Polish PM hails 'exceptional' day
On the Polish side, in Porajow, Tusk said the day was "exceptional" for the Poles, Germans and Czechs who came of age in a divided Europe.

"Putting an end to border controls ... gives us a deep conviction that Europe's bad time — the division in our minds, in our hearts and on the borders — is definitely in the past," he said.

Hours before the controls ended at midnight Thursday, Polish and German officials gathered at the Frankfurt an der Oder border crossing, east of Berlin, cutting a symbolic ribbon.

After the border was opened there were fireworks and cheers, along with the sounds of Beethoven's "Ode to Joy."

Austrian leader dismisses concerns
But the move has also forced the EU to tighten controls on its new eastern borders to prevent infiltration by criminal gangs, illegal immigrants and even terrorists.

The EU's front line in the fight against illegal immigration remains to the south where thousands of poor Africans make a hazardous sea journey to the coasts of Spain, Italy, Malta and Greece, while would-be migrants from the Middle East and Asia take the overland route through Turkey and the Balkans.

Austrian Chancellor Alfred Gusenbauer dismissed concerns that the expansion would aid criminals or illegal immigrants as he symbolically joined Slovakia's Prime Minister Robert Fico to saw through a barrier on the countries' border.

"Schengen is not crime, not insecurity, not fear," Gusenbauer said. "Schengen stands for freedom, security and stability."

A new Iron Curtain?
The Schengen agreement is named after the village in Luxembourg where it was signed in 1985 by France, Germany, Belgium, Luxembourg and the Netherlands to allow citizens to travel freely between them.

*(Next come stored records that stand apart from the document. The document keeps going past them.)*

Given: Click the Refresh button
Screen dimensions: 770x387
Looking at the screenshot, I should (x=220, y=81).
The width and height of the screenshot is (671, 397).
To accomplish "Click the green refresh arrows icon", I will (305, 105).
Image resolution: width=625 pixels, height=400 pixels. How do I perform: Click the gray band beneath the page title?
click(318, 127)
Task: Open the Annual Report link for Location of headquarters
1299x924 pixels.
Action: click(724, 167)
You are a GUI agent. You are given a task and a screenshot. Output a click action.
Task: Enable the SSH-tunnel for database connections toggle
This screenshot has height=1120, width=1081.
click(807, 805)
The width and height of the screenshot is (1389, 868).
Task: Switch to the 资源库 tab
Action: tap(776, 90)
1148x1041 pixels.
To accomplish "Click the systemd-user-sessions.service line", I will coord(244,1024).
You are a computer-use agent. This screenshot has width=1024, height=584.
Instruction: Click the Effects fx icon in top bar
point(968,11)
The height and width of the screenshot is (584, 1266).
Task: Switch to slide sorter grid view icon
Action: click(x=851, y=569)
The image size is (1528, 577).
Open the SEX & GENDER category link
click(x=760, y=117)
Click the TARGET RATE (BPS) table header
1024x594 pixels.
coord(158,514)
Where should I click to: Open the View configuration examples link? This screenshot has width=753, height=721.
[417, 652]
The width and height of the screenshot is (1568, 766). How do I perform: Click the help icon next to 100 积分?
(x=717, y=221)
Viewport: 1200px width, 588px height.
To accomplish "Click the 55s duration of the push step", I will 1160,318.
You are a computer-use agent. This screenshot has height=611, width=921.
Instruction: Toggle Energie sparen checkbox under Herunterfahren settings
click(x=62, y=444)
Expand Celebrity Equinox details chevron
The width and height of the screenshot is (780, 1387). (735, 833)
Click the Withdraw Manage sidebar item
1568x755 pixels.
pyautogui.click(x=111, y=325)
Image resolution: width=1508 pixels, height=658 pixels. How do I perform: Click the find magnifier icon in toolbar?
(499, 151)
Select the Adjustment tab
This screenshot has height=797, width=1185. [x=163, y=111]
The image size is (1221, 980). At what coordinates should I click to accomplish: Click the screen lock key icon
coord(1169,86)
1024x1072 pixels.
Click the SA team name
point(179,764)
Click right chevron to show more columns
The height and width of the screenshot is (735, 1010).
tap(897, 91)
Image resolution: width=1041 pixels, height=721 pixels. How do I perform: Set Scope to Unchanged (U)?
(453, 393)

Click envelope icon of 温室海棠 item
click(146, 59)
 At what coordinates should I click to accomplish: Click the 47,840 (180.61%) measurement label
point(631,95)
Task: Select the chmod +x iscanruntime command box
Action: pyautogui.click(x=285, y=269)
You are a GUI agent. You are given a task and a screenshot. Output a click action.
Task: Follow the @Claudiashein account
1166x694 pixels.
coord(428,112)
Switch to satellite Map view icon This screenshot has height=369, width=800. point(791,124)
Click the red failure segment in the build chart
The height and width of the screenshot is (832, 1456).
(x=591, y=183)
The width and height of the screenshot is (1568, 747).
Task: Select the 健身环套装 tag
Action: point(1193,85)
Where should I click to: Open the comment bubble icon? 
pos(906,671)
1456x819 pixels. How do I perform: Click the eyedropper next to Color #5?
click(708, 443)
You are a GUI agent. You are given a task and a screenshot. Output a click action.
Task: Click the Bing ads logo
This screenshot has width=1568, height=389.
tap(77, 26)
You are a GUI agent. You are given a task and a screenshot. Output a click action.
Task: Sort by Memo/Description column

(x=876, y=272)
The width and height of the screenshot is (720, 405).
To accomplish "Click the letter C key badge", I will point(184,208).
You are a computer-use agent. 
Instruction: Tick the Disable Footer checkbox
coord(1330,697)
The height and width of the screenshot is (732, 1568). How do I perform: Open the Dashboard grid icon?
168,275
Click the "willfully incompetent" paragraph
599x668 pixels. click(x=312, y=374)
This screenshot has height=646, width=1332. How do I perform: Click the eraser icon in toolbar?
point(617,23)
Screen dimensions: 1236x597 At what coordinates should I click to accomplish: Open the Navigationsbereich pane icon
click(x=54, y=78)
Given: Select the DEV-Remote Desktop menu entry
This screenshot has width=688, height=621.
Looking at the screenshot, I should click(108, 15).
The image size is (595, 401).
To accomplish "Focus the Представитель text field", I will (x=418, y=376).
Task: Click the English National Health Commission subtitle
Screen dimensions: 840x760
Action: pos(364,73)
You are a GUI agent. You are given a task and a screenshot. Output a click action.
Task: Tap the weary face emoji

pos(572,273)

Since then, they have been joined by Italy, Spain, Portugal, Greece, Austria, Denmark, Sweden and Finland, as well as non-EU nations Norway and Iceland.

Many in Serbia however expressed concern that the expanded Shengen zone has left them trapped on the wrong side of a new Iron Curtain.

Beginning Friday, Serbian citizens need the EU's Schengen visas to travel to neighboring Hungary, or even to Slovenia — the country they shared the old six-republics Yugoslav federation with until 1991.

"That obviously means further isolation and more hassle for us who want to travel," said Jasmina Djukic, a 22-year-old university student as she went to the Austrian Embassy to apply for the visa.

"It feels like the Iron Curtain is back, with Serbia stuck inside and not outside like before," said Dragan Spasic, 41, an electrical engineer.

Serbia's pro-Western officials hope that Serbia could by 2009 be placed on the so-called "white Schengen list" that would allow its citizens to travel visa-free, like Hungarians, Bulgarians and Romanians were allowed to do long before their states became EU members.

But because of its perennial political instability, and fears that Serbs would flee en masse to the West if the visas were lifted, the EU has kept the requirement — although some categories, such as students, researchers, business people and journalists will be able to obtain visas to the EU more quickly as of Jan. 1.